> _Task brief_:
Go through the material below line by line and count those containing "menu". Write the count and nothing more.

————————

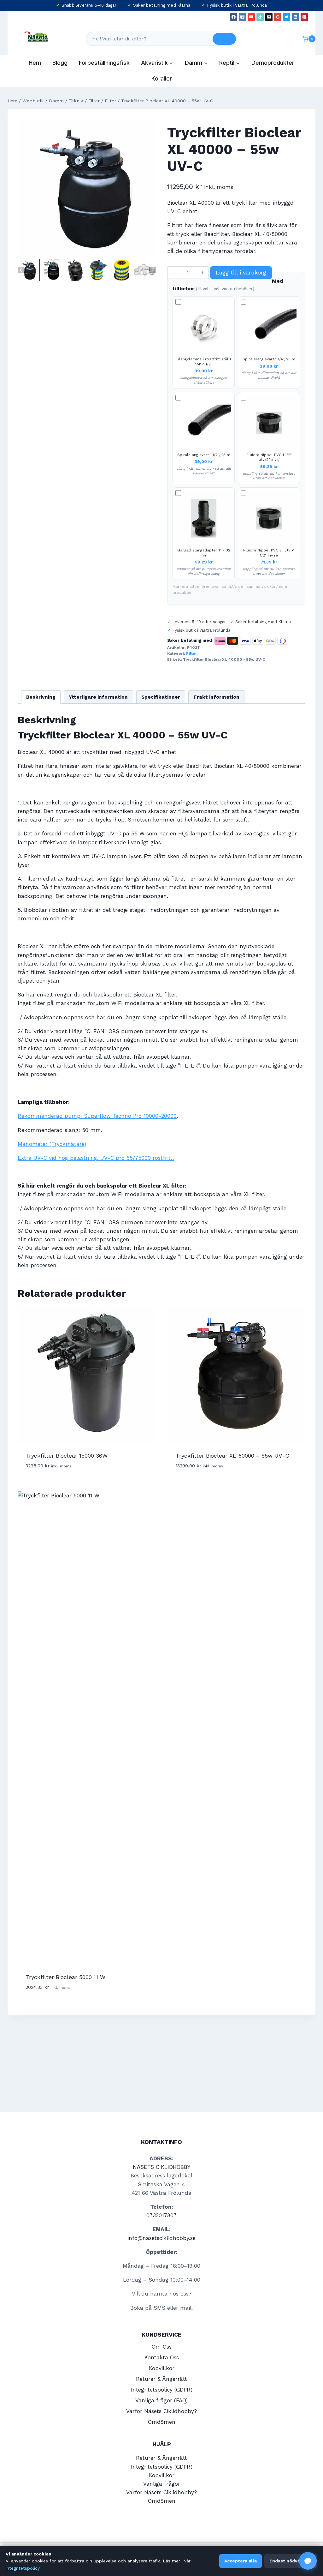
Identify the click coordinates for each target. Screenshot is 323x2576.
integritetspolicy (22, 2568)
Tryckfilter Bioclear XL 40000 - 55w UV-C (224, 659)
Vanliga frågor (161, 2484)
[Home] (12, 101)
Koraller (161, 78)
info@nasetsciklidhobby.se (161, 2238)
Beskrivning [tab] (41, 697)
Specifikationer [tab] (160, 697)
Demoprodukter (272, 62)
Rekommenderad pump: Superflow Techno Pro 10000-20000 (97, 1116)
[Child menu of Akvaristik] (157, 63)
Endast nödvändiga (290, 2560)
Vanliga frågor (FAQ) (161, 2400)
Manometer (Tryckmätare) (52, 1144)
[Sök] (224, 39)
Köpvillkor (161, 2368)
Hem (35, 62)
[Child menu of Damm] (196, 63)
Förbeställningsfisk (104, 62)
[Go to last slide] (21, 270)
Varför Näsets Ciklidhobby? (161, 2411)
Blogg (60, 62)
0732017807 (161, 2215)
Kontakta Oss (161, 2357)
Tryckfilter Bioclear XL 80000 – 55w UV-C (232, 1455)
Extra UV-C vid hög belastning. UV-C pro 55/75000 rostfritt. (96, 1158)
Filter (191, 653)
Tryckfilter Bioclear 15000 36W (67, 1455)
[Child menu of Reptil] (230, 63)
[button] (29, 270)
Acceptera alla (240, 2560)
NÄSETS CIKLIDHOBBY (161, 2167)
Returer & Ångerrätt (161, 2379)
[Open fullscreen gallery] (149, 251)
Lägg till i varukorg (241, 272)
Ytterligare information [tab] (98, 697)
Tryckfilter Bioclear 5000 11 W (65, 1977)
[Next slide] (152, 270)
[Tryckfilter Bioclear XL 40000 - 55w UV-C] (87, 188)
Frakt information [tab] (216, 697)
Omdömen (161, 2422)
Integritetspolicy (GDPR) (161, 2389)
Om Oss (162, 2347)
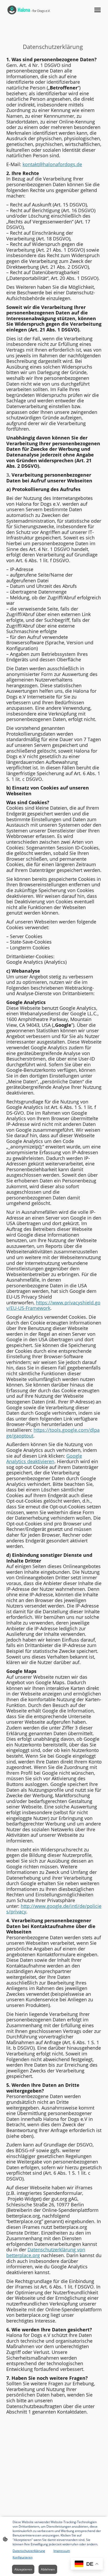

————————

> _Task response_:
3